# Boat equipment to be legal???



## fish2day (Apr 9, 2011)

I have a 25' Cuddy Cabin that I fish offshore only a few miles. What equipment do I need in my boat to be legal such as Whistle, Life Vest etc....?? If I get checked by the Coast Guard or FWP?? I normally never go more than 5 miles or so. 
Any advice appreciated


----------



## Nitzey (Oct 9, 2007)

Flares (not out-of-date). An audible signal, i.e. horn or whistle. A life jacket for each person on board and not in a wrapper. If you have a radio, it must be on channel 16 while in motion. A throwable device is mandatory. This could be a cushion but better a life ring. 

You know all this is good, but you need to ask yourself what do I need to be safe, for me and my passengers. An suitable anchor may be essential if your motor conks out. I carry a cell phone and an extra, hand held radio just in case. Get a free check from the Coast Guard auxiliary or Power Squadron.

*DIRECTION:* In the forum thread on legal boat equipment, can you rewrite the paragraph beginning "Flares (not out-of-date)" as a short bulleted list that keeps its main facts?

*DATASET CONTENT:*
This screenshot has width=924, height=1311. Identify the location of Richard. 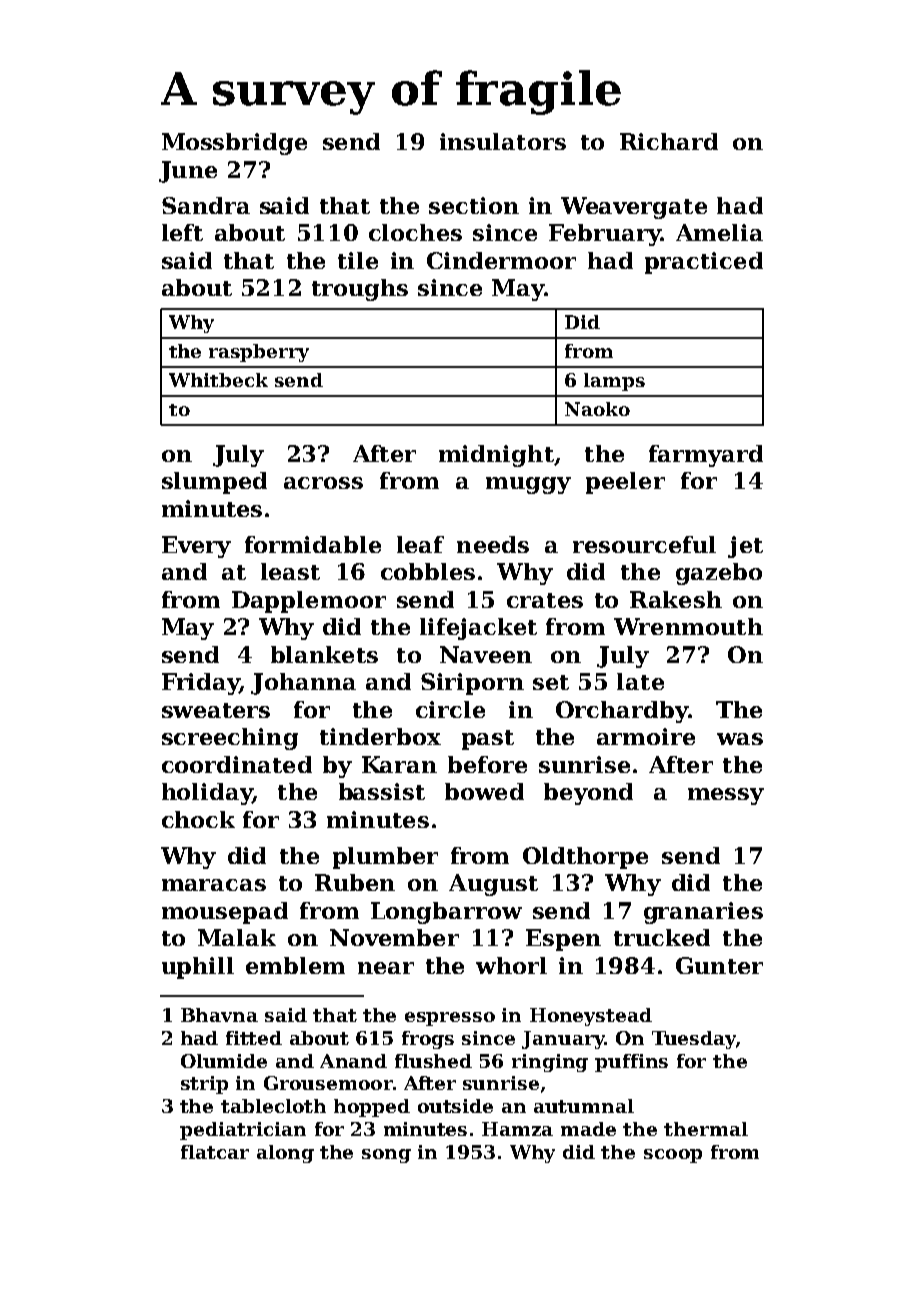
(669, 141).
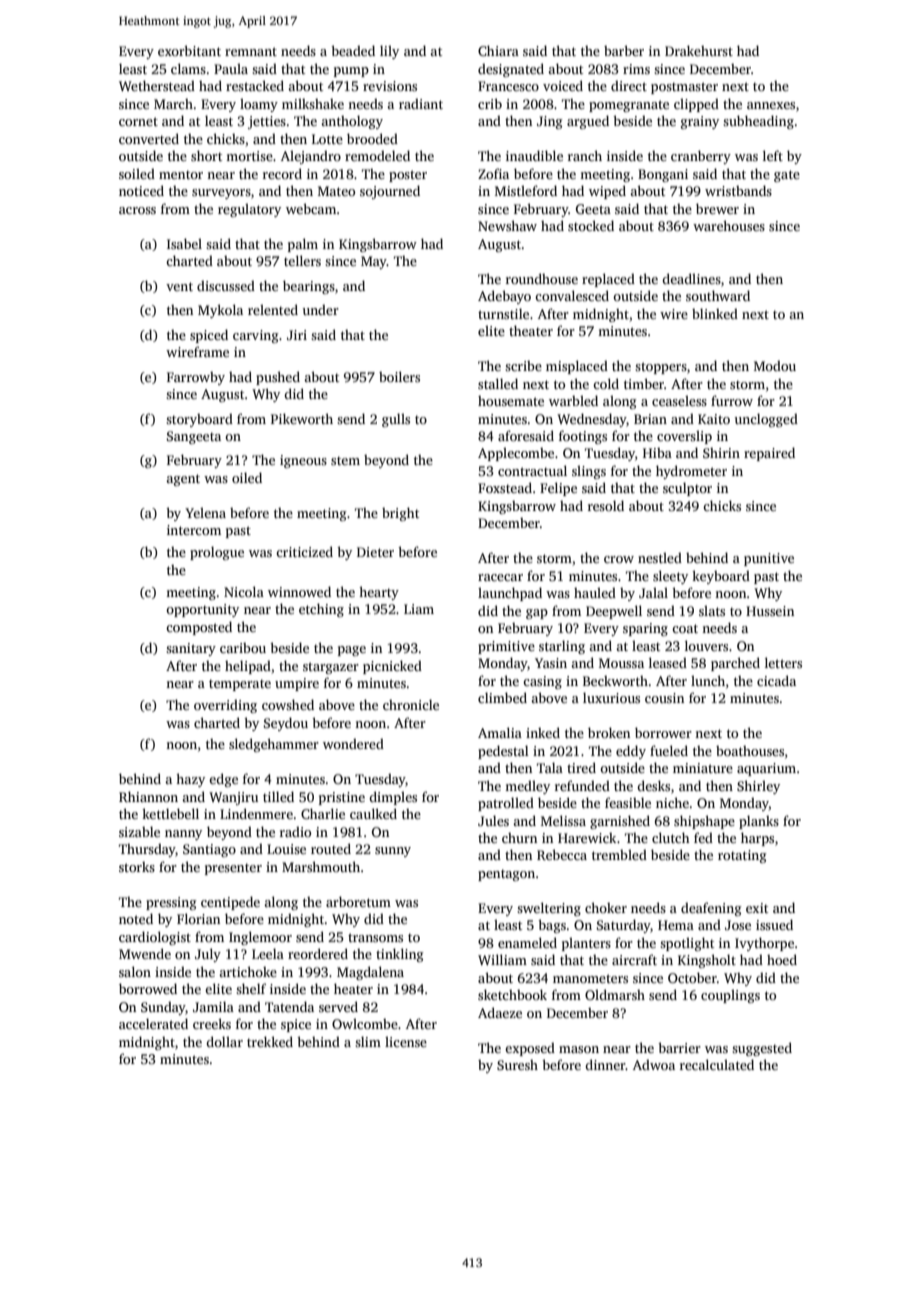  I want to click on dollar, so click(225, 1041).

*EXERCISE OUTPUT:*
- Flares that are not out of date
- An audible signal, such as a horn or whistle
- A life jacket for each person on board, out of its wrapper
- If there is a radio, it must be on channel 16 while in motion
- A mandatory throwable device: a cushion will do, but a life ring is better